#### Consignes
a. Restituez à l'identique le passage de l'extrait sur Victor-Lévy Beaulieu allant de « Dans ce chapitre, on » à « et 3) thématique. ».
b. Rédigez la suite de l'extrait consacré à l'essai sur Victor-Lévy Beaulieu, en reprenant après sa dernière phrase.

#### Extrait retenu
▽

Après cette petite entrée en matière suivent trois textes plus longs, substantiels, étoffés. Le premier est consacré à Victor-Lévy Beaulieu. Il s’intitule « Le grand homme de province ». On voit ici une subtile antithèse, une manière d’oxymore. C’est là le sort, pourrait-on dire, des écrivains et écrivaines d’ici ; s’ils sont grands, la petitesse de la pas même nation où ils en viennent à s’illustrer les condamne malgré tout à une relative infériorité. La province coupe les ailes de leur notoriété, rabaisse au ras des pâquerettes le socle de leur statue. Victor-Lévy Beaulieu est un monument enfermé dans le sous-sol d’une église paroissiale abandonnée.
Je le dis tout net, ce texte est fort impressionnant. On me reprochera d’être facilement admiratif. Cessez d’être si admirables, je cesserai d’admirer. Que voulez-vous ? Quand des idées, quand des analyses sont communiquées avec autant de finesse et de fermeté, je n’hésite pas à révérer. Ce chapitre est en soi un petit chef-d’œuvre. Il l’est évidemment en raison de la voix d’Hamelin, par la manière que lui a de construire une histoire (non ! ce n’est pas une fiction, mais c’est une histoire, celle de notre littérature, celle de nos grands romanciers et romancières souvent trop à l’étroit dans leur petite province). Hamelin sait raconter, travailler la composition de son récit. Bien entendu, et j’y reviendrai, ce que grossièrement on peut appeler le style, on ne le valorisera qu’en raison de sa parfaite adéquation au propos. Un échafaudage sophistiqué abritant une souris est un palais inutile. Mais une substance imposante, un propos signifiant, seule une construction de taille les peut mettre en valeur. C’est là justement ce qu’on trouve dans ce chapitre, que dis-je ? cela est vrai pour l’entièreté de l’ouvrage.
Dans ce chapitre, on retrouve comme protagonistes nos Hubert Aquin, Jacques Ferron, Réjean Ducharme, Victor-Lévy Beaulieu, mais aussi dans une moindre mesure Antonine Maillet et Michel Tremblay. N’oublions pas James Joyce, le géant irlandais auquel VLB consacra un immense monument textuel. La grande question que pose cet essai a trait à l’équation suivante. On la doit à François Ouellet : « Sans pays, pas de grand écrivain. » On peut la formuler autrement. Hamelin se demande pourquoi « la grande figure littéraire et historique » qu’est pour nous un Jacques Ferron demeure-t-elle celle d’« un parfait inconnu à l’étranger ? »
Les réponses qu’apporte l’essayiste sont on ne peut plus éclairantes. Elles sont d’ordre : 1) politique, 2) linguistique et 3) thématique.

△

#### Données fournies
▽

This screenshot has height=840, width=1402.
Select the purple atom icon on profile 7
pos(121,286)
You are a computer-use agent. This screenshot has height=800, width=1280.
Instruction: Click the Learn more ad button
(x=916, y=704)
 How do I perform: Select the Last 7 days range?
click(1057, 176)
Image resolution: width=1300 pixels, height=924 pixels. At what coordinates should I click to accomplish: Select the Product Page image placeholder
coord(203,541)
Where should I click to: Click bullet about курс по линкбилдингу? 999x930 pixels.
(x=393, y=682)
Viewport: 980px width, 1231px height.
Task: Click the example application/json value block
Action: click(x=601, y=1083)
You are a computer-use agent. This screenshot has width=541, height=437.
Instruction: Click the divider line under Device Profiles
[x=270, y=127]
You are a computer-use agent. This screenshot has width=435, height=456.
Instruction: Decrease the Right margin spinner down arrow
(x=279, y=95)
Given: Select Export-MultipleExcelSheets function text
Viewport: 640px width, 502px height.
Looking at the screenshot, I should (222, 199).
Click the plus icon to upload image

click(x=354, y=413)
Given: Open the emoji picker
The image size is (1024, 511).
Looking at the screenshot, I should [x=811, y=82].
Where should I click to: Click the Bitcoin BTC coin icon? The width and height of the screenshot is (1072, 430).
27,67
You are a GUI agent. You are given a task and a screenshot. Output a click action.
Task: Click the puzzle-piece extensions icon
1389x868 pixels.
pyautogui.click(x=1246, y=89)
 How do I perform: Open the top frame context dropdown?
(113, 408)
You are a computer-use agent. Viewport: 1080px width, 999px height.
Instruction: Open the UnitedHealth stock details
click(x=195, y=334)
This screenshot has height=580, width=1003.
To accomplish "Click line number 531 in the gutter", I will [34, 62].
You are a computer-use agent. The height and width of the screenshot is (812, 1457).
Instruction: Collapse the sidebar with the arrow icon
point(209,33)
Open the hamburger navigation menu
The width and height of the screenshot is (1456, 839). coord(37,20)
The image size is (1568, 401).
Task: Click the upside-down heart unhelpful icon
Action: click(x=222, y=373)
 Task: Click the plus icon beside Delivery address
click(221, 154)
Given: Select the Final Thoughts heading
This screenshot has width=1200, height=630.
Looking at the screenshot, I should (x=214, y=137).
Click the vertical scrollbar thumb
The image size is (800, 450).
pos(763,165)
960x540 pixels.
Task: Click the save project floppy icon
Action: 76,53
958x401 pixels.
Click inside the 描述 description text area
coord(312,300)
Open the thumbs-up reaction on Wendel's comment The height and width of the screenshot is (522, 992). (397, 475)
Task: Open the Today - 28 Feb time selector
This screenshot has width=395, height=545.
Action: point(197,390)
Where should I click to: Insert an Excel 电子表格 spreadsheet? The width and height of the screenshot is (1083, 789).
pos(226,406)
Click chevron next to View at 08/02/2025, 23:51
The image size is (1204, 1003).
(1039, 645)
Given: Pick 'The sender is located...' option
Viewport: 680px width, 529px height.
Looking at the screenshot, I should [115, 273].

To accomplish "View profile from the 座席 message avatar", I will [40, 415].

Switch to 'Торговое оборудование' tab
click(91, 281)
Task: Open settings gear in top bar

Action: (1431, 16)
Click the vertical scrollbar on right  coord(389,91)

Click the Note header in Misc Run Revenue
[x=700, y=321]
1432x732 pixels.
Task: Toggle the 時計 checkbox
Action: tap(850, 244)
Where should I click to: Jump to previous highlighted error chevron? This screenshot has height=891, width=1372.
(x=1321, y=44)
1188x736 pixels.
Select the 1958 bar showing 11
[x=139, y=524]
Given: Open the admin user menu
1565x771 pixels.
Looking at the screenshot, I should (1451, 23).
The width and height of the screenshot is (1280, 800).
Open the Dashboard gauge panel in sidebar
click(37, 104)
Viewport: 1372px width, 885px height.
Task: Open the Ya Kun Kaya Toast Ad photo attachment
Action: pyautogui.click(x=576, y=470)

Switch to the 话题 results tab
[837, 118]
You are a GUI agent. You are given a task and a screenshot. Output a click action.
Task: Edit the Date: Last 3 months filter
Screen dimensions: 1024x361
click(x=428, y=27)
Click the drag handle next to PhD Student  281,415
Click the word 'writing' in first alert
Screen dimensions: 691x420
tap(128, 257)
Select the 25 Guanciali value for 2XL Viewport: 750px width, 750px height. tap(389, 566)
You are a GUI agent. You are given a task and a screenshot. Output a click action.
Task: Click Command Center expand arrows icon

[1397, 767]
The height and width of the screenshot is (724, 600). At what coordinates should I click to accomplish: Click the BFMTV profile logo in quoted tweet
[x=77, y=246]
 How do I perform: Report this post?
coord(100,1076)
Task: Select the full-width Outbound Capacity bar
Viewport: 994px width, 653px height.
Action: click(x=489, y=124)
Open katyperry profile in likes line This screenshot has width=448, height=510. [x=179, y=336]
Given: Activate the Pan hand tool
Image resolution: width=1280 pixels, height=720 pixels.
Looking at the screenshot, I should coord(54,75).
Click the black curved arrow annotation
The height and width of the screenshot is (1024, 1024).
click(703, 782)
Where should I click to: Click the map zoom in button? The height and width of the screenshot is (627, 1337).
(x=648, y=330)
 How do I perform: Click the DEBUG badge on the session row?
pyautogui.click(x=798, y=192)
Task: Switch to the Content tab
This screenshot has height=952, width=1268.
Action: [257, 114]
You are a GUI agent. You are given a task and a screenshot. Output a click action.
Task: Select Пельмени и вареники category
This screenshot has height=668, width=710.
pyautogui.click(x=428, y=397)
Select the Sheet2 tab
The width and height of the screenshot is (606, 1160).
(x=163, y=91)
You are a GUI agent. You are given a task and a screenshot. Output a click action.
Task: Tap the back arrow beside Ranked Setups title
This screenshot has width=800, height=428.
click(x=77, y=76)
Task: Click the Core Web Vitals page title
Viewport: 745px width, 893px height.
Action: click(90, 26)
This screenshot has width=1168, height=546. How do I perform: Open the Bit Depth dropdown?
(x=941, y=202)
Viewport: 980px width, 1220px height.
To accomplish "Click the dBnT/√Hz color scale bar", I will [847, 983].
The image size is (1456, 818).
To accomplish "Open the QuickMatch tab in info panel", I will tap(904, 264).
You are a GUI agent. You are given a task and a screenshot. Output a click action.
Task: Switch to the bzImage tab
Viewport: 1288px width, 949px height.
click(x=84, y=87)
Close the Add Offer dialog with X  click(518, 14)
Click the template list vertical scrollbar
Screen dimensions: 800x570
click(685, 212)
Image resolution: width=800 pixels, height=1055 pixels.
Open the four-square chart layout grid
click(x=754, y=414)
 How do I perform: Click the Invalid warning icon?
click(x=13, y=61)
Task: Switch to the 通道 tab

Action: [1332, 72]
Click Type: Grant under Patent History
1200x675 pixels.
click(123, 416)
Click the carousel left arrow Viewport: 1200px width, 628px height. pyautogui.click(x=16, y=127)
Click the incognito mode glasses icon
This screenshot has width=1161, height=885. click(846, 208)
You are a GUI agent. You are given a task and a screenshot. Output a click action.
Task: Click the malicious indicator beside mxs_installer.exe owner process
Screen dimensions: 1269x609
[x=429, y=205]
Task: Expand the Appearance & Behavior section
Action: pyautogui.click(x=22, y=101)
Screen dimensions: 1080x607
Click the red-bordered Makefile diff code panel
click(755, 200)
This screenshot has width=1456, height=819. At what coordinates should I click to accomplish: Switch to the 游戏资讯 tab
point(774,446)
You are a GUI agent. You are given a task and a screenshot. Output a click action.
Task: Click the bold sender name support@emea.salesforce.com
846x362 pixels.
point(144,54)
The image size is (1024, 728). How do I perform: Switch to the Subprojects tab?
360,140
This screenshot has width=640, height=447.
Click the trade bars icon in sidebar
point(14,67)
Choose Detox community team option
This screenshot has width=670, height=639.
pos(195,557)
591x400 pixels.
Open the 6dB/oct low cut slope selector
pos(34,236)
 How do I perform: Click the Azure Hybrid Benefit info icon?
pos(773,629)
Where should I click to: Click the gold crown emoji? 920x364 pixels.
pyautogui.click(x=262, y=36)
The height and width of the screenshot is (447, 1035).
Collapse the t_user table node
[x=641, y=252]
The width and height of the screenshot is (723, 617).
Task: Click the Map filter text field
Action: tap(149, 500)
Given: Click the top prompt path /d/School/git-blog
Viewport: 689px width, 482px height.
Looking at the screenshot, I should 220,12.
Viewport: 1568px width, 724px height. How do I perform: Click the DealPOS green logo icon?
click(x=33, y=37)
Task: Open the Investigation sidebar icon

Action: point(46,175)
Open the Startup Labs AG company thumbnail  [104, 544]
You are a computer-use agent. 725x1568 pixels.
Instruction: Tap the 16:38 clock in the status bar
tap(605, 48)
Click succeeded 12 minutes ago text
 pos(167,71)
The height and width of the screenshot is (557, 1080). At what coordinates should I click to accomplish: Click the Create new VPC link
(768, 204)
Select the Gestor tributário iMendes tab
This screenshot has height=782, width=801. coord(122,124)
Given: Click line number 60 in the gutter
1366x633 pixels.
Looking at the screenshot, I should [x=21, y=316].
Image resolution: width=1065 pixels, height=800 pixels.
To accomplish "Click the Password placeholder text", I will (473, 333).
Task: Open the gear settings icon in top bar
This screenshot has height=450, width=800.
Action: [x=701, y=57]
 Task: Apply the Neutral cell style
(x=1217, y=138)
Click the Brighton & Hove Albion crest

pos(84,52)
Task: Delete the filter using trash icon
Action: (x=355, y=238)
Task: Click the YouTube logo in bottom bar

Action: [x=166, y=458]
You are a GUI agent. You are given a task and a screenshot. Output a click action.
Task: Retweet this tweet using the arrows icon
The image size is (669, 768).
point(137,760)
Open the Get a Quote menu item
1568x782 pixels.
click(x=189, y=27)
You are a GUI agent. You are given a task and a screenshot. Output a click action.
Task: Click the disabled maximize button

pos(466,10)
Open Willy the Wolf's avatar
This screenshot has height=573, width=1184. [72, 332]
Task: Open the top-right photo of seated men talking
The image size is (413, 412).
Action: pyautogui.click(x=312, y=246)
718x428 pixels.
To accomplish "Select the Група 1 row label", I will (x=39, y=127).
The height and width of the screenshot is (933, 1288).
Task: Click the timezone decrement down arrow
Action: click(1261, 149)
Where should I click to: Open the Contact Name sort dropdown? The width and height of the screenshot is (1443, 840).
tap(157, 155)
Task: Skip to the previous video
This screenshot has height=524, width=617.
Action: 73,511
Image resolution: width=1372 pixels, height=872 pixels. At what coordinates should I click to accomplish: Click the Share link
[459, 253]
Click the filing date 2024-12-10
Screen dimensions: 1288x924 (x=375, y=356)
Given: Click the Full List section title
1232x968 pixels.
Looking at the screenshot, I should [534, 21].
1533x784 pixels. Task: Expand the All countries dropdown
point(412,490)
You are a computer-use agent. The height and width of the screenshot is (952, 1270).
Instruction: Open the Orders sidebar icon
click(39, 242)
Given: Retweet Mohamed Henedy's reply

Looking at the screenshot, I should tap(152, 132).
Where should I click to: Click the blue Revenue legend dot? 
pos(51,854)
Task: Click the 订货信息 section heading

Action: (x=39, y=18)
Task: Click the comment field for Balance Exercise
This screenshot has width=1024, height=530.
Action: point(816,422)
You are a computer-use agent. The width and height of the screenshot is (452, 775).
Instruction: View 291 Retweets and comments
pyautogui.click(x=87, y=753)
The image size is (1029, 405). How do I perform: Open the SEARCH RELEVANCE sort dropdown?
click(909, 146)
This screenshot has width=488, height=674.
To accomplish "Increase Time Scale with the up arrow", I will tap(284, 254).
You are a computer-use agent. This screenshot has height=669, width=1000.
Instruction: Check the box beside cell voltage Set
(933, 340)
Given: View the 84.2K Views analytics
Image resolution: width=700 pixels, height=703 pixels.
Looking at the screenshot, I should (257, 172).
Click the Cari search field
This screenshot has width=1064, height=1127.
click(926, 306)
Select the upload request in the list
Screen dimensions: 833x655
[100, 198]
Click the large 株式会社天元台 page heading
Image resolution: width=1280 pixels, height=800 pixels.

△

#### Réponses attendues
a.
Dans ce chapitre, on retrouve comme protagonistes nos Hubert Aquin, Jacques Ferron, Réjean Ducharme, Victor-Lévy Beaulieu, mais aussi dans une moindre mesure Antonine Maillet et Michel Tremblay. N’oublions pas James Joyce, le géant irlandais auquel VLB consacra un immense monument textuel. La grande question que pose cet essai a trait à l’équation suivante. On la doit à François Ouellet : « Sans pays, pas de grand écrivain. » On peut la formuler autrement. Hamelin se demande pourquoi « la grande figure littéraire et historique » qu’est pour nous un Jacques Ferron demeure-t-elle celle d’« un parfait inconnu à l’étranger ? »
Les réponses qu’apporte l’essayiste sont on ne peut plus éclairantes. Elles sont d’ordre : 1) politique, 2) linguistique et 3) thématique.

b.
Je disais être admiratif. À dire vrai, il m’arrive de taire mes nombreux bémols en matière de critique. C’est que je ne fais pas vraiment de la critique littéraire. Mais Hamelin en fait. Ce qui implique qu’il en vient à séparer le bon grain de l’ivraie. Il n’hésite pas à parler des ratages des protagonistes de l’histoire qu’il nous raconte, avec preuves à l’appui. Tel roman de Beaulieu « est écrit en vavache », tel autre, « en bébé ». Le ciel de Québec ? : « pas le chef-d’œuvre du grand romancier que Jacques Ferron, pressé de publier, déboulant aux six mois avec ses contes étirés à la sauce romanesque et ses miscellanées, ne fut jamais. »
Avant de passer au chapitre suivant, je note rapidement cet aveu de Ferron : « J’aurais préféré écrire des œuvres qui n’aient pas de caractère politique ». Voilà qui répond à une question qui ne sera adressée à notre essayiste qu’à la toute fin du volume. On verra alors ce qu’il pense de tout ça. Quel est le rôle civique de l’écrivain ? Doit-il s’engager ? Sartre se retourne dans sa tombe. On sait quelle serait sa réponse.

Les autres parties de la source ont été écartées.